TEXT EXCERPT »
····················

12. If and so far as is necessary the First Defendant will rely on Section 9 of the Defamation Act.

13. Further or alternatively, the words spoken by the First Defendant, as set out in the last sentence of paragraph 4 of the Statement of Claim were true in substance and fact. PARTICULARS OF MEANING

That the First and Second Plaintiffs combined with others falsely to attribute to the First Defendant views which he does not hold, presenting him as a chauvinist who is against a certain religion.

PARTICULARS OF JUSTIFICATION

13.1 The First Defendant is not a chauvinist and is not against any religion. On the contrary he is, and was at all material times, a firm believer in religious, racial and cultural harmony.

13.2 In or about August 1994 the First Defendant gave a talk to the Zeng Yi Association at a National Day dinner, which was attended by Teo Chee Hean, about religious harmony and the steady development of society. Nothing in the talk could possibly warrant the conclusion that the First Defendant was a racist or held any of the views referred to under the Particulars of Meaning.

13.3 In December 1996 the First Defendant was nominated as a candidate in the forthcoming General Election on behalf of the Workers' Party ("the WP"). He stood as a candidate in the Cheng San GRC. The Plaintiffs in this action, the Plaintiffs in the related actions referred to in paragraph 1 of the Defence and those persons named in the police report, are all prominent members of the Peoples' Action Party ("the PAP"). It is their fervent wish to prevent by all possible means the election of any opposition Member of Parliament in Singapore. In support of this allegation the First Defendant will rely inter alia upon statements made on behalf of the PAP by Prime Minister Goh and reported respectively in the issue of the Straits Times for 30 and 31 December 1996 to the effect that of course he was biased and wanted to keep the First Defendant out of Parliament; that he was so determined to stop the First Defendant getting into Parliament that he was himself standing in the Cheng San GRC constituency and that the fact that the First Defendant appeared to be a reasonable man of moderate means was "a difficulty that they (viz the PAP) were going to solve and that they had to plug away and tell people there is a danger".

····················

DATA EXCERPTS »

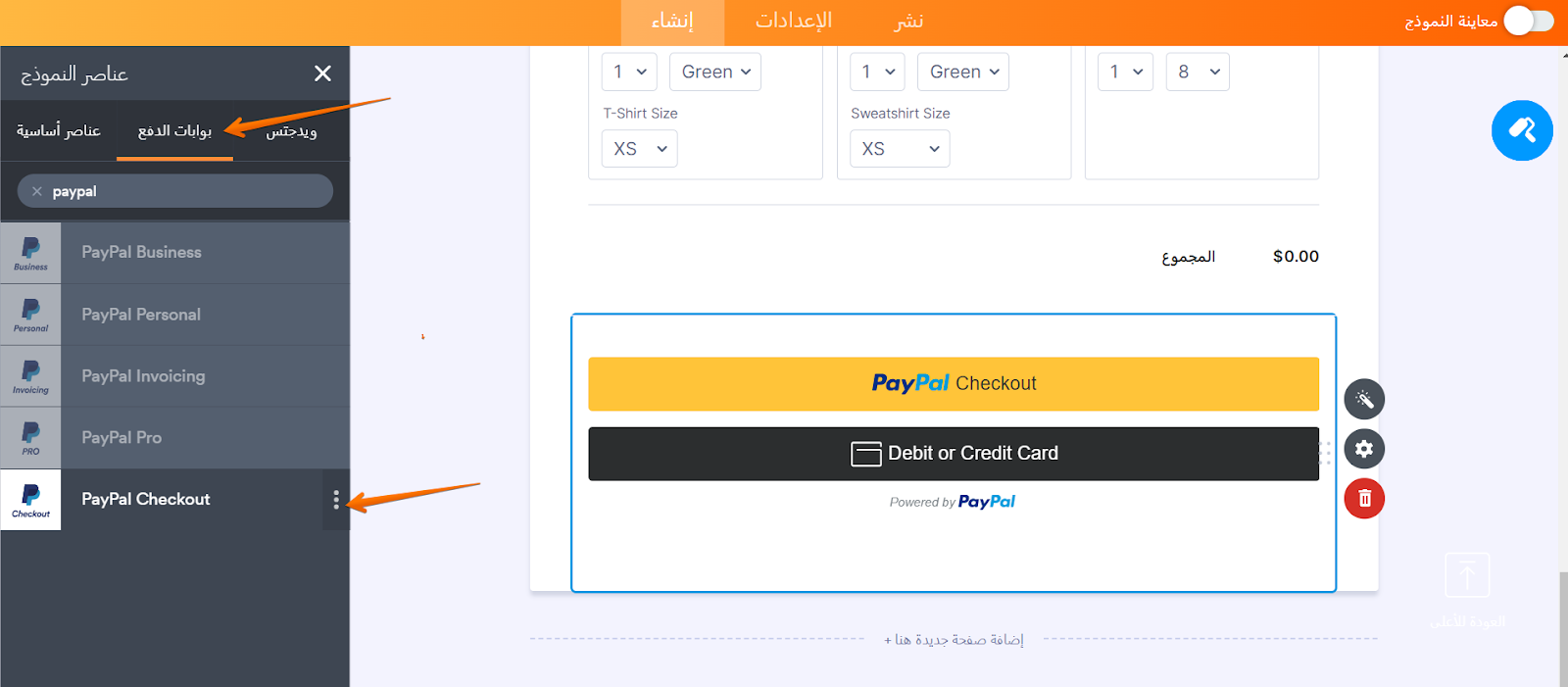Open the quantity dropdown showing 8
The height and width of the screenshot is (687, 1568).
click(x=1198, y=72)
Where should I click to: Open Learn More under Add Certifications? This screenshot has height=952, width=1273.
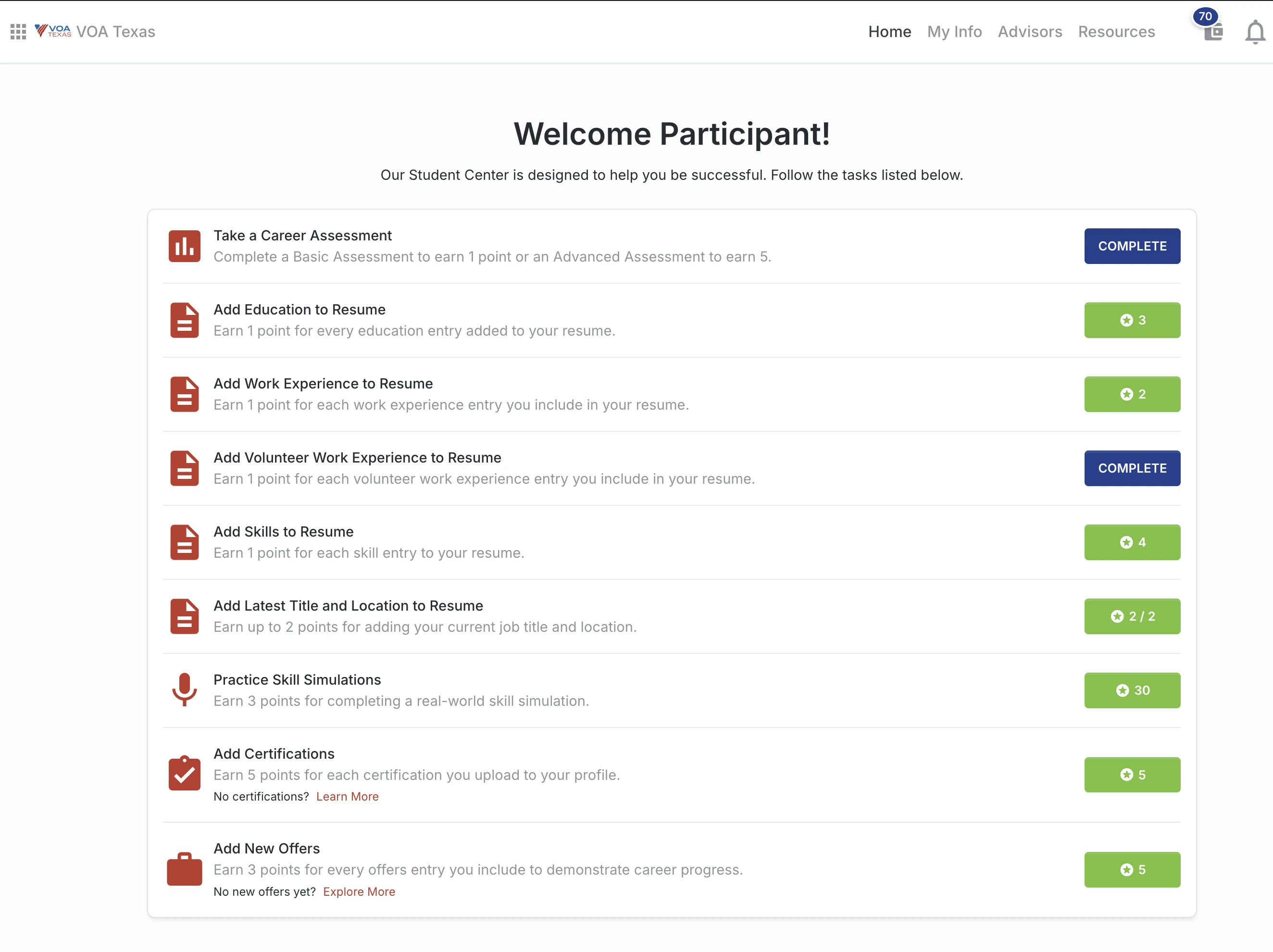point(347,796)
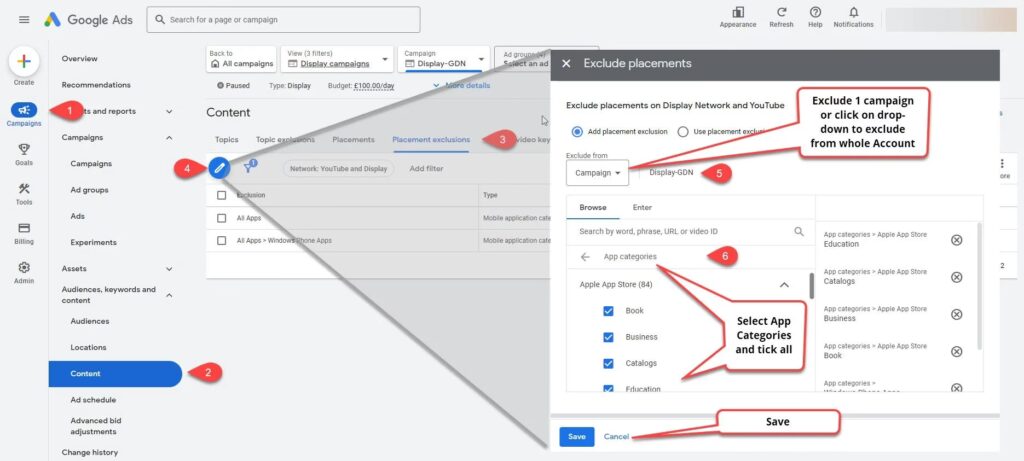Open the Billing card icon

(x=24, y=228)
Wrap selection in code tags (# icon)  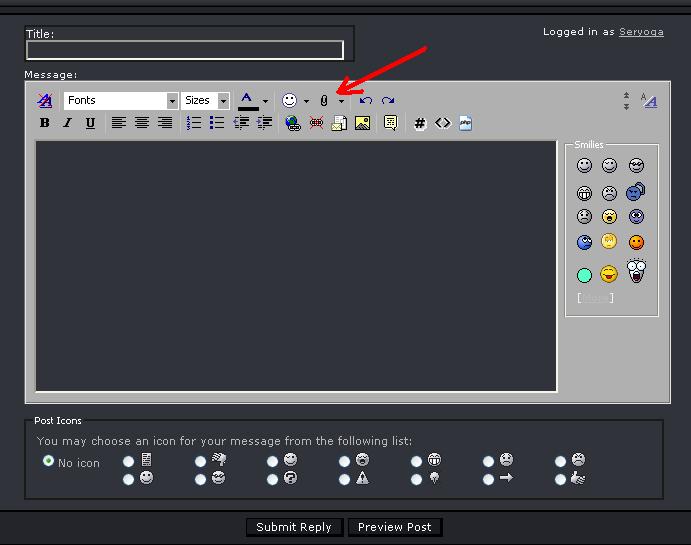pos(420,123)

····················

GOAL »
In the defamation pleading, which party nominated the First Defendant as a candidate for the General Election in December 1996?

RESPONSE TO THIS TASK »
The Workers' Party